> _AIM OF THE EXERCISE_
If a line in the data below includes the string "label", please return a copy of it.

(Records from a collection)
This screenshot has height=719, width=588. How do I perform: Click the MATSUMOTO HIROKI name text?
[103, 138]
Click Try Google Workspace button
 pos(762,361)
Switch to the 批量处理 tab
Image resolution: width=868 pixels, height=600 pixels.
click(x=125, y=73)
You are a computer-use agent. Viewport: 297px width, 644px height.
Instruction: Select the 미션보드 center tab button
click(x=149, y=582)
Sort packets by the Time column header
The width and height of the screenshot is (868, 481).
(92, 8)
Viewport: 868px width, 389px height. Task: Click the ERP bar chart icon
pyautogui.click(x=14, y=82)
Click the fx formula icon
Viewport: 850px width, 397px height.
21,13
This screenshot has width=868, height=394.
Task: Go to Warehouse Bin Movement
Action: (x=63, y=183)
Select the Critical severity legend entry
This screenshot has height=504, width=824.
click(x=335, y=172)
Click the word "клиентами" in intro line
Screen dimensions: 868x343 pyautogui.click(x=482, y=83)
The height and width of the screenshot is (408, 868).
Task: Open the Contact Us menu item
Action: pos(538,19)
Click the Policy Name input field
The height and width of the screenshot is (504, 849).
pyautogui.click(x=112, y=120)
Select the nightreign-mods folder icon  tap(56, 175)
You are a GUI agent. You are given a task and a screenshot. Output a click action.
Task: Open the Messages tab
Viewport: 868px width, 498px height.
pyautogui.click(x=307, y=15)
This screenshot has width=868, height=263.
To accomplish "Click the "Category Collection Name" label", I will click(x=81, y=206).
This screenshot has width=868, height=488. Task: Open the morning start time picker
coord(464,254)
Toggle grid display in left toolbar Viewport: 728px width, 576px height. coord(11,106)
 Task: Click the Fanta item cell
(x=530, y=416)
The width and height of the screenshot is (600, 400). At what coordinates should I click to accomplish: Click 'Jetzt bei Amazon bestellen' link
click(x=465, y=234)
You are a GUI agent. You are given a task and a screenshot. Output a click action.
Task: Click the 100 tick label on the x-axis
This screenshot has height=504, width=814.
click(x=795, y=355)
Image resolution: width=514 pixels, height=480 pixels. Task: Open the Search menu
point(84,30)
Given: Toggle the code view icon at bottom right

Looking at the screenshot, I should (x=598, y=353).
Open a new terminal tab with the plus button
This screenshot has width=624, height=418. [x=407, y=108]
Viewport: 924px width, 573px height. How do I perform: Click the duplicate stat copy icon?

> _EXERCISE ANSWER_
To accomplish "Click the "Category Collection Name" label", I will click(x=81, y=206).
Task: Click the 100 tick label on the x-axis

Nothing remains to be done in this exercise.